# 引用文
________________________________________
はじめに
FuelPHP でいわゆるソーシャルログインを実装した時のメモです。
FuelPHP では、Opauth というパッケージを使うことにより容易にソーシャルログインを実装することが可能です。
ここでは Facebook を使ったソーシャルログインを実装する例をメモとして残しておきます。
Facebookアプリを作成
これは FuelPHP に限った話ではないですが、Facebook の使ったソーシャルログインを実装するためには、まず Facebook 側でソーシャルログイン用の Facebook アプリを作成しておく必要があります。
Facebook アプリを作成するには、Facebook の開発者登録が必要です。
この辺については、Facebookの開発者登録をしてアプリIDを取得する を参照ください。
アプリを作成したら、アプリIDとsecret が作成されるので記録しておきます。
FuelPHP 側の設定
以降、FuelPHP側での対応です。
FuelPHP-1.8.2 の例になります。
FuelPHP インストール
まずは、FuelPHP をインストールします。
詳細はFuelPHPのインストール を参照ください。
以降、FuelPHP を /project/test1
以下にインストールした例となります。
パッケージインストール
次に、Facebook ログインの実装に必要なパッケージをインストールします。
パッケージは Composer を使ってインストール可能なので、まずは下記のように composer.json
に追記します。
"opauth/opauth": "0.4.*",
"opauth/facebook": "dev-master",
下記のように Composer を一度 self-update しつつ、パッケージをインストールします。
% php composer.phar self-update
% php composer.phar update
設定
まず、config.php
を下記のように設定して、auth パッケージを有効化します。
________________________________________
(データセットに含まれるエントリ)
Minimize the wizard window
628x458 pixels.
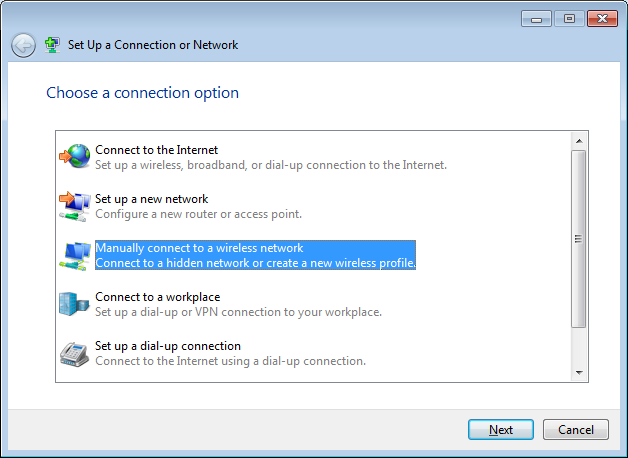(x=536, y=19)
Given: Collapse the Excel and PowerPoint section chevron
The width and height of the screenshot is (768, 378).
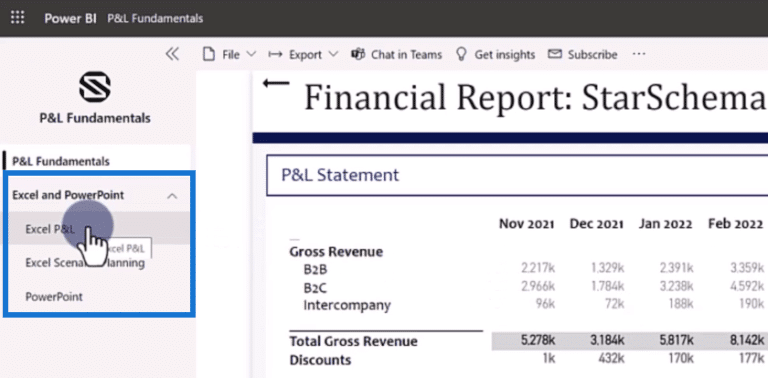Looking at the screenshot, I should click(x=172, y=196).
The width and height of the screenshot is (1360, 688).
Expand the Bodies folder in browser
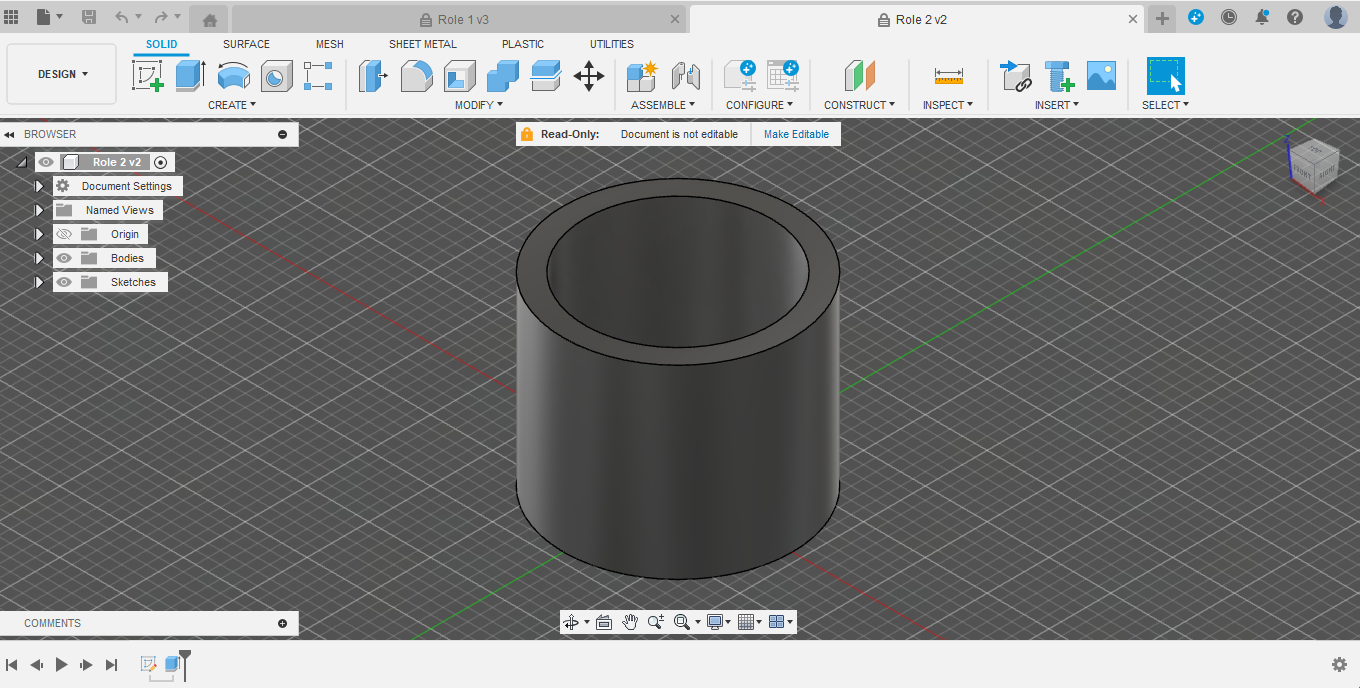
________________________________________
# 短い課題 1
FuelPHP のメモは、FuelPHP のどのバージョンを例にしているか。
# 短い課題 2
FuelPHP のメモを、最後の文の次から書き継げ。

# 課題の解答 1
FuelPHP-1.8.2。

# 課題の解答 2
'always_load' => array(
'packages' => array(
'orm',
'auth',
),
),
次に、packages/auth/config/opauth.php
を app/config/
以下にコピーし、下記のように記録しておいた Facebook のアプリIDとsecret を記載します。
また、email 情報も取得したい場合には、デフォルトでは email 情報は得られないので、下記のように scope と fields も設定します。
'Strategy' => array(
'Facebook' => array(
'app_id' => '1111111111111111',
'app_secret' => 'yyyyyyyyyyyyyyyyyyyyyyyyyyyyyyyy',
'scope' => 'email',
'fields' => 'email,first_name,last_name,name',
),
),
DB作成
通常の FuelPHP 使用時と同様に、MySQL などの DB 環境を整備し、FuelPHP 側の設定を行います。
FuelPHPからDB接続ができる状態となったら、Opauth に必要なDBテーブルを作成するために、下記を実行します。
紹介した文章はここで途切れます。